*Work order*
Write the records below out again. Match them exactly.

*Data shown*
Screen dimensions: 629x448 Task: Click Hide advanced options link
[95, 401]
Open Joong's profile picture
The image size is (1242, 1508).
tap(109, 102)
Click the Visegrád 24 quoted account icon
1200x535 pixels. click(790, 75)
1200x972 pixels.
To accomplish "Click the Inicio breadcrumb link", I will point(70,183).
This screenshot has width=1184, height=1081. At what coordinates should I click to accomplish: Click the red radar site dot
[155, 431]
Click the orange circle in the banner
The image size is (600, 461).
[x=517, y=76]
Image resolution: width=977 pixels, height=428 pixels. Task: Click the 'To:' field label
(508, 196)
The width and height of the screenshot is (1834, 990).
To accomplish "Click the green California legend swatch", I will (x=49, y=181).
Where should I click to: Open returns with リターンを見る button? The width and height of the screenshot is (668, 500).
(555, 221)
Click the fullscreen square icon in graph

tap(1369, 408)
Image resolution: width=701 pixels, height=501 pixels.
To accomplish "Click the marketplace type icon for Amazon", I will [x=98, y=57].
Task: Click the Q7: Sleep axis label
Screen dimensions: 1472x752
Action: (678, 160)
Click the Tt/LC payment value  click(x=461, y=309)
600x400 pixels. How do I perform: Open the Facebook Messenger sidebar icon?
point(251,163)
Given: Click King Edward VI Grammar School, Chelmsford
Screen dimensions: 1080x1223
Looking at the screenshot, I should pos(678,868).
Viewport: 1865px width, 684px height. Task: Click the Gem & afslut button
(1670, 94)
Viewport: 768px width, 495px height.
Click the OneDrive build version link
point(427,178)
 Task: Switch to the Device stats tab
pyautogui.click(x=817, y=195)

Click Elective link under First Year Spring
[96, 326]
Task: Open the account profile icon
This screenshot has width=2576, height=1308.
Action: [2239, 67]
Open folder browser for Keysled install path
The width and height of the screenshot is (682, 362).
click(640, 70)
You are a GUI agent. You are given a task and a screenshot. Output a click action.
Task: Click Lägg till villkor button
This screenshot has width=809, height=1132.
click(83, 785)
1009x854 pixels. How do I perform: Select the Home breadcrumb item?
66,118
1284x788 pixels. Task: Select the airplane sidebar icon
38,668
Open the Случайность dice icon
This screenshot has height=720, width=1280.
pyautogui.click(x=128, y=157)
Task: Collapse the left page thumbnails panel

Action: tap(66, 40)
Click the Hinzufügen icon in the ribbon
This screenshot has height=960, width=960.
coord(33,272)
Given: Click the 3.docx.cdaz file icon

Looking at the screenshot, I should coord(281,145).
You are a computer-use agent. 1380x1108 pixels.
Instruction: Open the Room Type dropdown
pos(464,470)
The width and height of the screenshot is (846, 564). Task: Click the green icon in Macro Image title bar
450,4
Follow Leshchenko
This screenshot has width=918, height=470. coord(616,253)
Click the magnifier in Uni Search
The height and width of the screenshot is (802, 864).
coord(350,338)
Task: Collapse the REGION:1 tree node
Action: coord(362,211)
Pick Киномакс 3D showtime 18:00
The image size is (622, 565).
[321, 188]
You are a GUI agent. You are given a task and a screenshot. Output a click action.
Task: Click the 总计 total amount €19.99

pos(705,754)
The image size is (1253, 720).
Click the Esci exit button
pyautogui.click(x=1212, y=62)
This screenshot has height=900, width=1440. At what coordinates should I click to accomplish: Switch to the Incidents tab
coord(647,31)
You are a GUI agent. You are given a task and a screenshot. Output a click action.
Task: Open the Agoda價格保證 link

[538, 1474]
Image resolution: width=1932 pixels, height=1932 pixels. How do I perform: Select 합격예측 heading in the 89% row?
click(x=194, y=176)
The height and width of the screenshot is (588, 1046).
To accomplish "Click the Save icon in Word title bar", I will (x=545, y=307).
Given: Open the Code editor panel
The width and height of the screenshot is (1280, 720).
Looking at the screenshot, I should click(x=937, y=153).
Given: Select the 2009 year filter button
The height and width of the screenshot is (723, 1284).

*Response*
Screen dimensions: 629x448 Task: Click Hide advanced options link
[95, 401]
Open Joong's profile picture
The image size is (1242, 1508).
tap(109, 102)
Click the Visegrád 24 quoted account icon
1200x535 pixels. click(790, 75)
1200x972 pixels.
To accomplish "Click the Inicio breadcrumb link", I will point(70,183).
This screenshot has width=1184, height=1081. At what coordinates should I click to accomplish: Click the red radar site dot
[155, 431]
Click the orange circle in the banner
The image size is (600, 461).
[x=517, y=76]
Image resolution: width=977 pixels, height=428 pixels. Task: Click the 'To:' field label
(508, 196)
The width and height of the screenshot is (1834, 990).
To accomplish "Click the green California legend swatch", I will (x=49, y=181).
Where should I click to: Open returns with リターンを見る button? The width and height of the screenshot is (668, 500).
(555, 221)
Click the fullscreen square icon in graph

tap(1369, 408)
Image resolution: width=701 pixels, height=501 pixels.
To accomplish "Click the marketplace type icon for Amazon", I will [x=98, y=57].
Task: Click the Q7: Sleep axis label
Screen dimensions: 1472x752
Action: (678, 160)
Click the Tt/LC payment value  click(x=461, y=309)
600x400 pixels. How do I perform: Open the Facebook Messenger sidebar icon?
point(251,163)
Given: Click King Edward VI Grammar School, Chelmsford
Screen dimensions: 1080x1223
Looking at the screenshot, I should pos(678,868).
Viewport: 1865px width, 684px height. Task: Click the Gem & afslut button
(1670, 94)
Viewport: 768px width, 495px height.
Click the OneDrive build version link
point(427,178)
 Task: Switch to the Device stats tab
pyautogui.click(x=817, y=195)

Click Elective link under First Year Spring
[96, 326]
Task: Open the account profile icon
This screenshot has width=2576, height=1308.
Action: [2239, 67]
Open folder browser for Keysled install path
The width and height of the screenshot is (682, 362).
click(640, 70)
You are a GUI agent. You are given a task and a screenshot. Output a click action.
Task: Click Lägg till villkor button
This screenshot has width=809, height=1132.
click(83, 785)
1009x854 pixels. How do I perform: Select the Home breadcrumb item?
66,118
1284x788 pixels. Task: Select the airplane sidebar icon
38,668
Open the Случайность dice icon
This screenshot has height=720, width=1280.
pyautogui.click(x=128, y=157)
Task: Collapse the left page thumbnails panel

Action: tap(66, 40)
Click the Hinzufügen icon in the ribbon
This screenshot has height=960, width=960.
coord(33,272)
Given: Click the 3.docx.cdaz file icon

Looking at the screenshot, I should coord(281,145).
You are a computer-use agent. 1380x1108 pixels.
Instruction: Open the Room Type dropdown
pos(464,470)
The width and height of the screenshot is (846, 564). Task: Click the green icon in Macro Image title bar
450,4
Follow Leshchenko
This screenshot has width=918, height=470. coord(616,253)
Click the magnifier in Uni Search
The height and width of the screenshot is (802, 864).
coord(350,338)
Task: Collapse the REGION:1 tree node
Action: coord(362,211)
Pick Киномакс 3D showtime 18:00
The image size is (622, 565).
[321, 188]
You are a GUI agent. You are given a task and a screenshot. Output a click action.
Task: Click the 总计 total amount €19.99

pos(705,754)
The image size is (1253, 720).
Click the Esci exit button
pyautogui.click(x=1212, y=62)
This screenshot has height=900, width=1440. At what coordinates should I click to accomplish: Switch to the Incidents tab
coord(647,31)
You are a GUI agent. You are given a task and a screenshot. Output a click action.
Task: Open the Agoda價格保證 link

[538, 1474]
Image resolution: width=1932 pixels, height=1932 pixels. How do I perform: Select 합격예측 heading in the 89% row?
click(x=194, y=176)
The height and width of the screenshot is (588, 1046).
To accomplish "Click the Save icon in Word title bar", I will (x=545, y=307).
Given: Open the Code editor panel
The width and height of the screenshot is (1280, 720).
Looking at the screenshot, I should click(x=937, y=153).
Given: Select the 2009 year filter button
The height and width of the screenshot is (723, 1284).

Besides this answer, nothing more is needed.